╔══
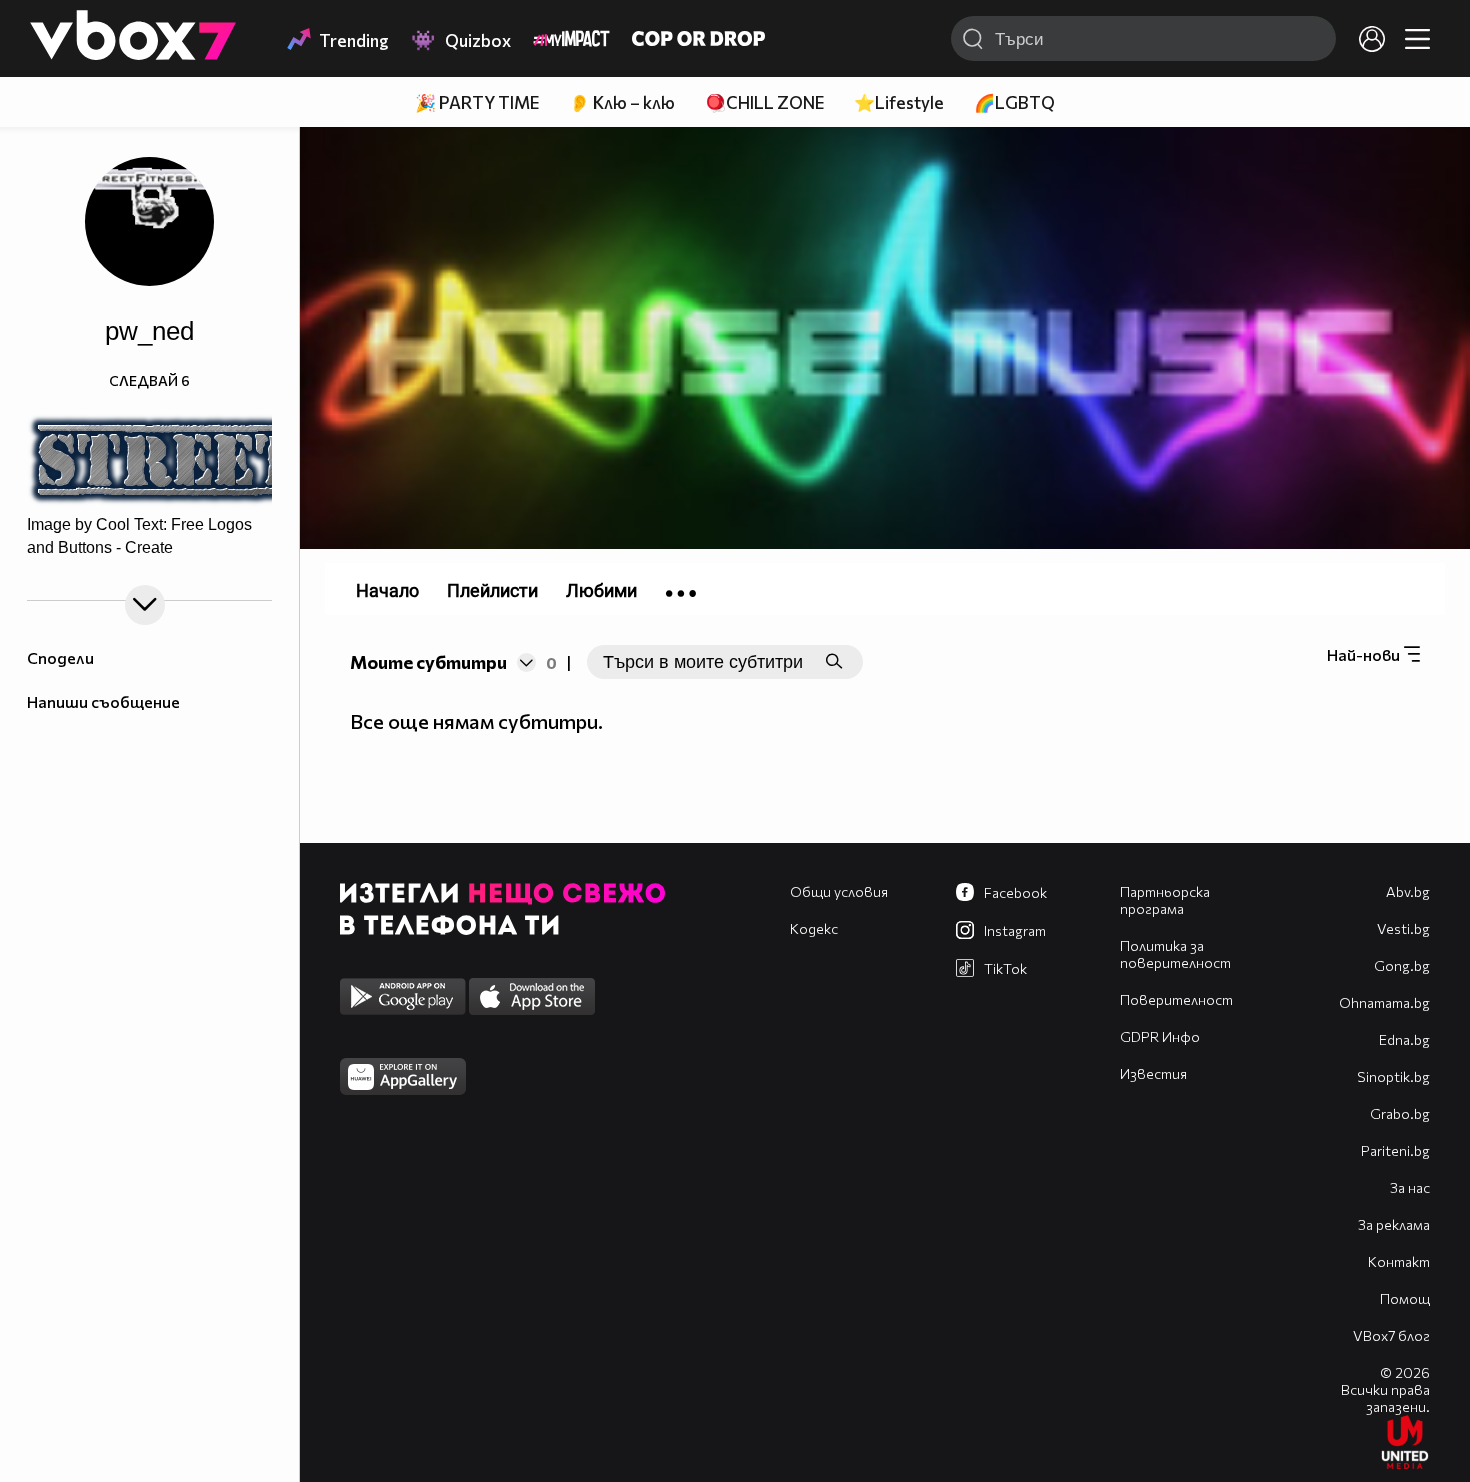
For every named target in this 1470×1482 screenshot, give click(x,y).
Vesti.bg (1403, 928)
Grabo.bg (1400, 1113)
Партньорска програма (1165, 900)
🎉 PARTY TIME (477, 102)
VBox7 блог (1391, 1335)
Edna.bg (1404, 1039)
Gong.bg (1402, 965)
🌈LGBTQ (1014, 102)
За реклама (1394, 1224)
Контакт (1399, 1261)
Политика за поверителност (1175, 954)
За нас (1410, 1187)
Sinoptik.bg (1393, 1076)
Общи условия (839, 891)
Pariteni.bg (1395, 1150)
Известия (1153, 1073)
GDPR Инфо (1160, 1036)
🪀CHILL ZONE (764, 102)
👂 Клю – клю (622, 102)
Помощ (1405, 1298)
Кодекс (814, 928)
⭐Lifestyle (899, 102)
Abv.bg (1408, 891)
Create (149, 548)
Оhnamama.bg (1384, 1002)
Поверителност (1176, 999)
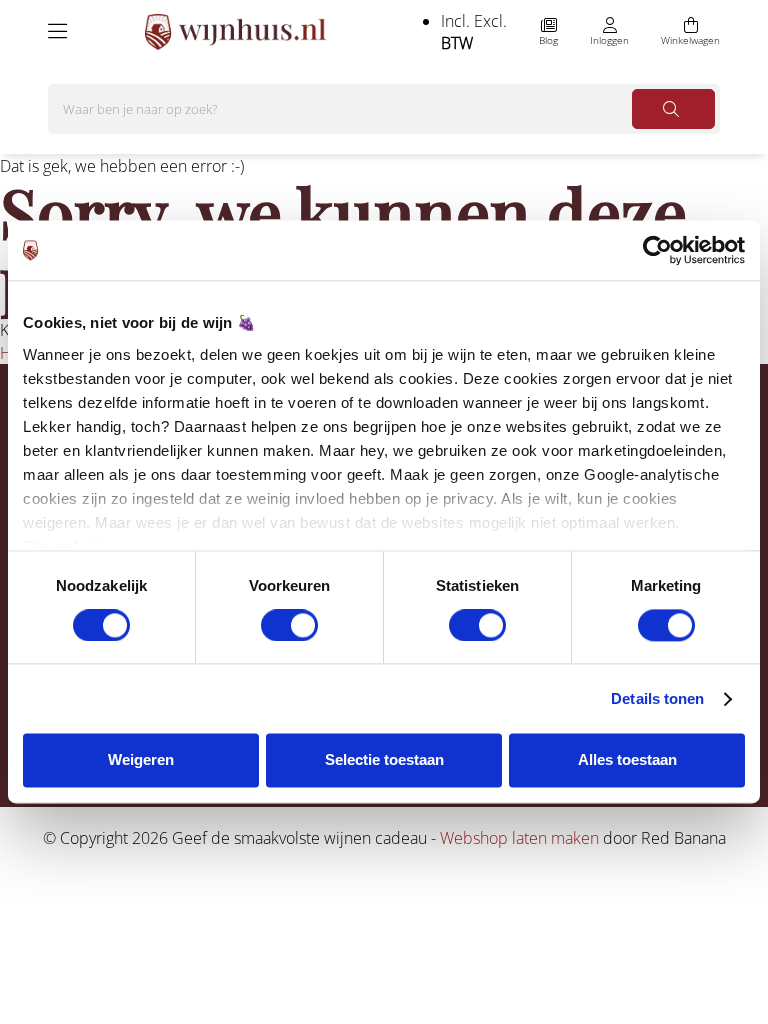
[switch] (289, 625)
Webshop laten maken (519, 838)
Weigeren (141, 760)
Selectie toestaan (384, 760)
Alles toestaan (627, 760)
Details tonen (657, 698)
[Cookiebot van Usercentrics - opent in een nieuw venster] (657, 250)
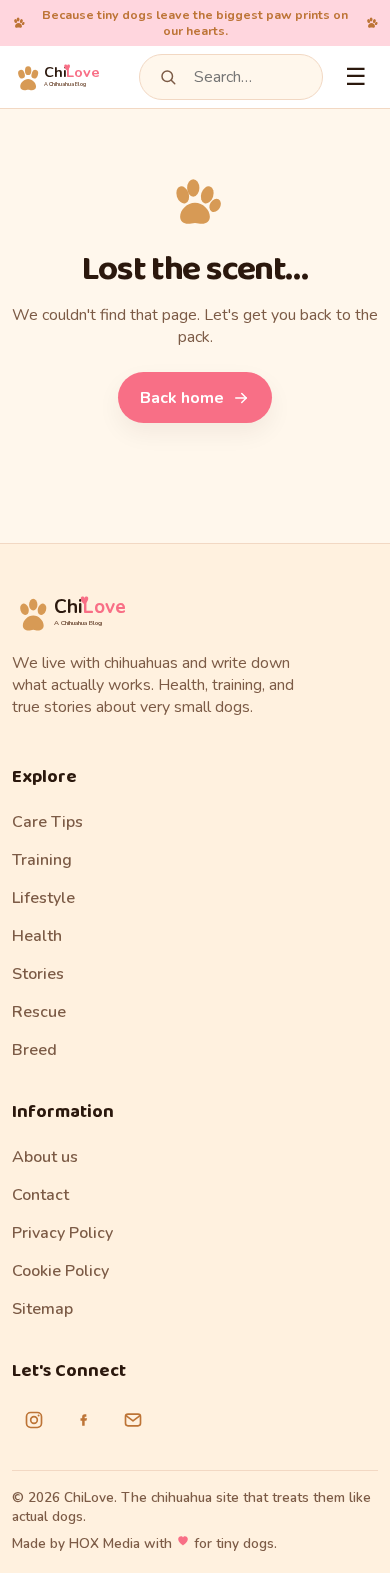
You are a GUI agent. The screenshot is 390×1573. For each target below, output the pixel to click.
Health (37, 936)
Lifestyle (43, 898)
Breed (34, 1050)
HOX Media (104, 1543)
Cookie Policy (60, 1271)
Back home (182, 398)
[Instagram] (34, 1420)
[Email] (133, 1420)
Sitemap (42, 1309)
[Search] (168, 77)
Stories (38, 974)
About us (45, 1157)
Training (42, 860)
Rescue (39, 1012)
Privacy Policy (62, 1233)
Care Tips (47, 822)
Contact (40, 1195)
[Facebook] (83, 1420)
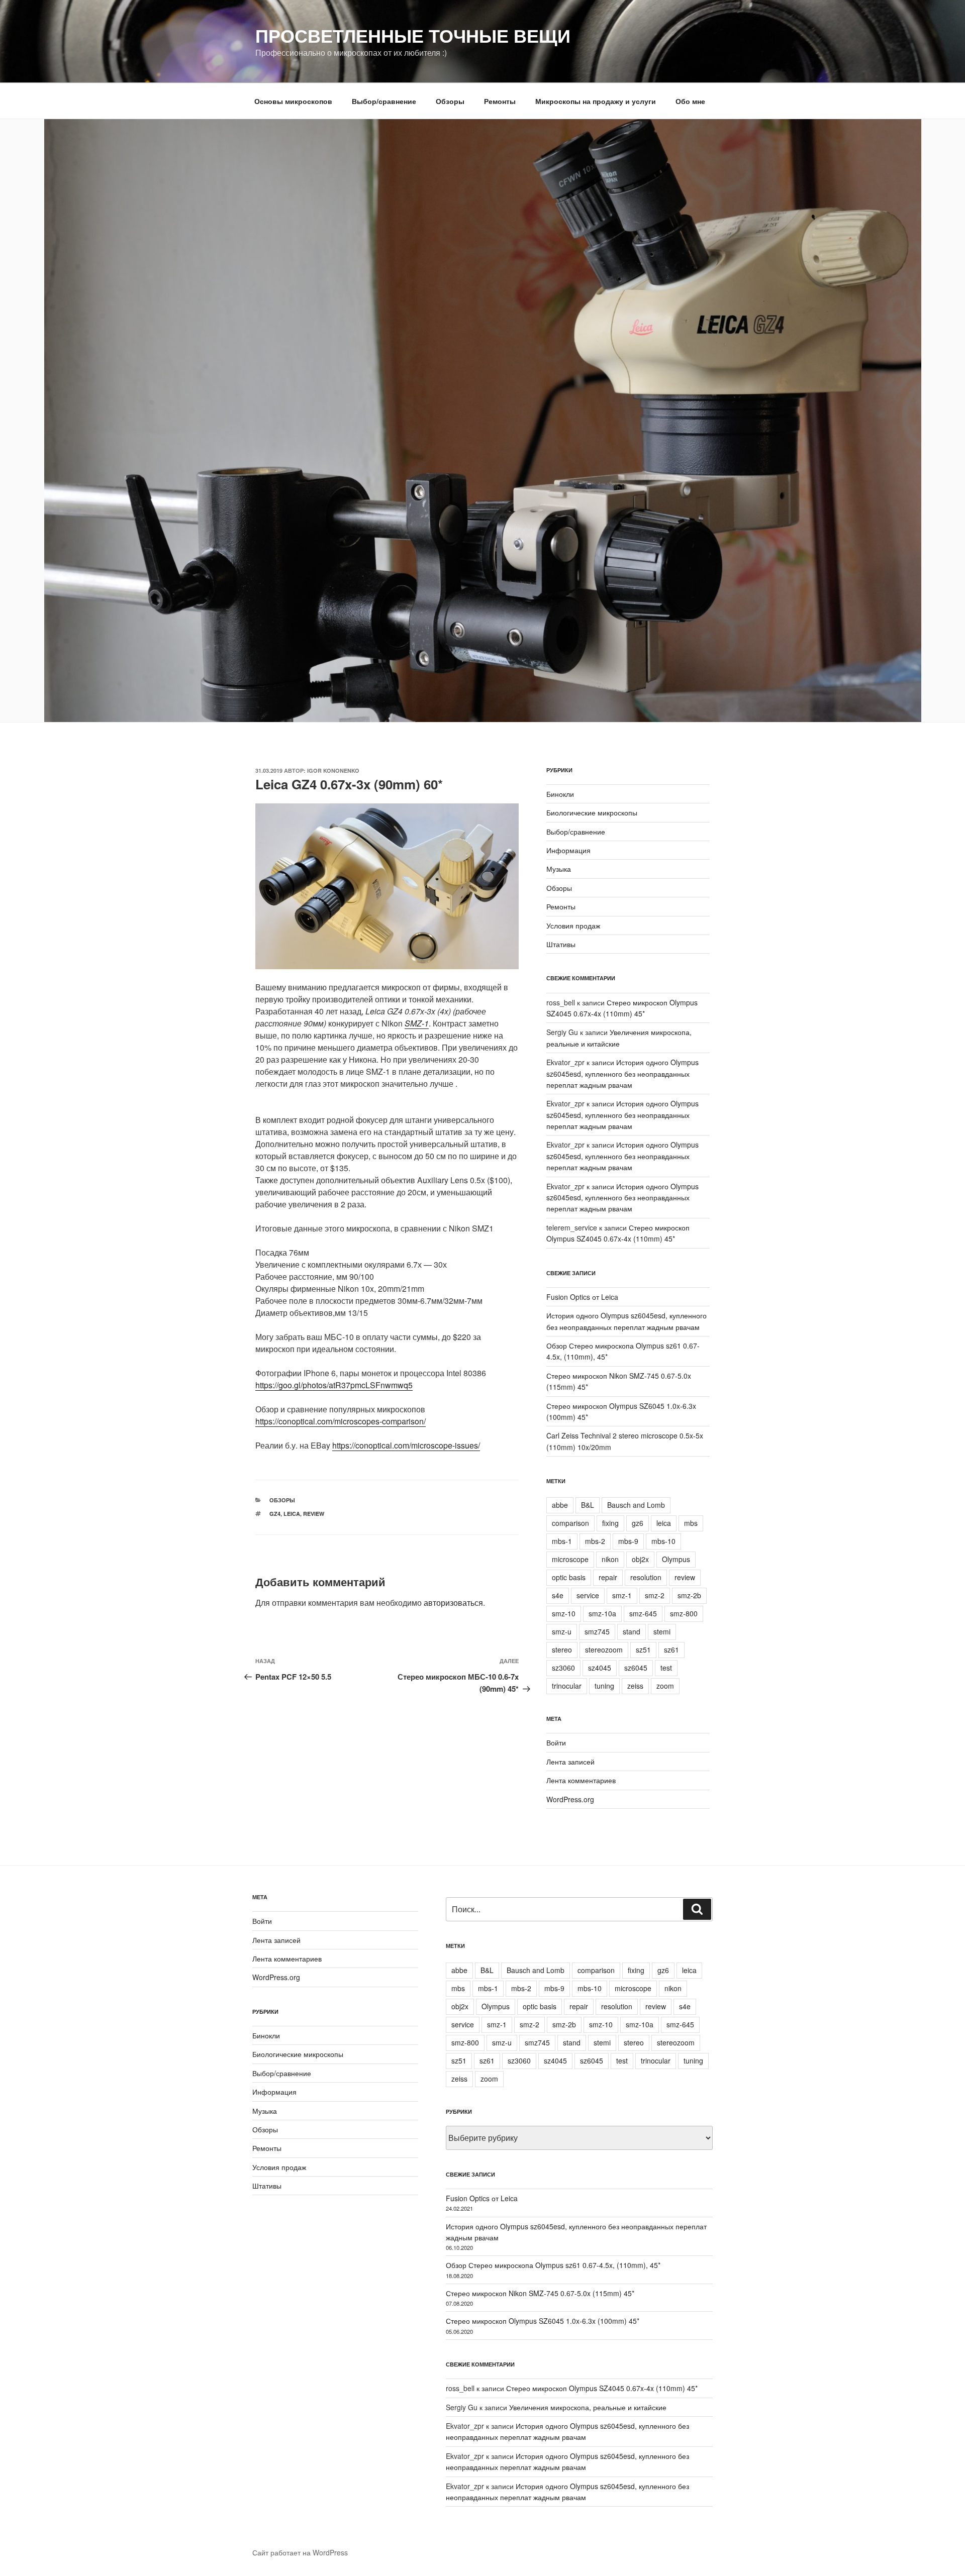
╚══
Task brief >> Starting at the line that contains "Training (42, 860)", write out exactly each line through the last one in the listing above, leaving out the pictures and adding nothing else.

Solution to this exercise >>
Training (42, 860)
Rescue (39, 1012)
Privacy Policy (62, 1233)
Care Tips (47, 822)
Contact (40, 1195)
[Facebook] (83, 1420)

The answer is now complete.